Most importantly, however, the conduct came to an end, long before the hearing before the Board on the earlier matter, and almost a year ago. Whether or not the conduct ceased because of the intervention of the local president, there is nothing pleaded by the applicant which suggests that there is any reason to believe that he requires an intervention by the Board in order to prevent further harassment by the union or its agents.
This is not to suggest that the Board will never grant a declaration pursuant to section 87(2) where the conduct complained of has ceased, but here the conduct is simply not of a nature that it appears to require Board intervention, either to prevent a repetition or, as the applicant requests, to censure the conduct "on the record".
It is clear that, other than declaratory relief, there is no further remedy that the Board might grant. The applicant seeks the removal of the union steward from the workplace, and from any workplace at which the applicant might be assigned to work, and also his removal from union office. Whether or not these are remedies which the Board has the jurisdiction to grant, they are not remedies which we are likely to grant on the facts of this case. Certainly the concern regarding Scherk's role as the union steward, which is an elected position, might be dealt with through a number of avenues within the union and with the general membership, whether or not there is a formal complaint process available through the operation of the union's constitution and by-laws. It is not clear, despite some confusion about the existence of a formal complaint process, that the applicant has ever asked the union directly to sanction the conduct of the steward (although he did make a complaint to the local president which appears to have led to some relief), which would certainly have been appropriate given that these matters are really ones relating to internal union affairs.

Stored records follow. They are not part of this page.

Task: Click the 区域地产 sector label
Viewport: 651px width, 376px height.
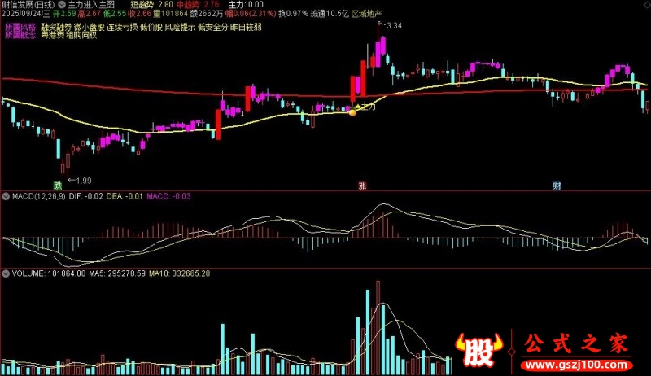Action: (x=366, y=15)
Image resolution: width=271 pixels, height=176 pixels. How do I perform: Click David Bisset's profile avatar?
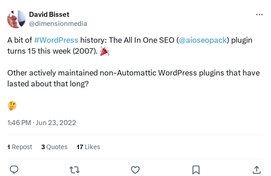pos(16,19)
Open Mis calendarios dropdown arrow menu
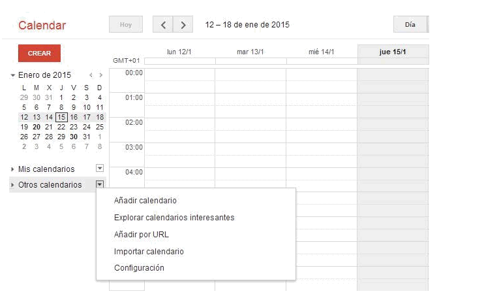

Finally, I am not satisfied that this complaint is entirely appropriate given the history of the earlier application. Certainly these allegations, in identical form, were before the earlier panel at the time of the hearing in July 16, and while they are not clearly the subject of the decision of August 12. 1996, neither is it clear that they were not considered prior to the Board deciding to dismiss the complaint. If the applicant felt when the decision was released that the Board had failed to deal with a part of his complaint, then he had a clear remedy available to him pursuant to section 114(1) of the Act. Having failed to apply for reconsideration, it is not open to him to now attempt to revive a part of the earlier application in the guise of a new complaint under a different section of the Act.
For all of these reasons, I have decided to exercise my discretion not to inquire into this complaint further. The application is therefore dismissed.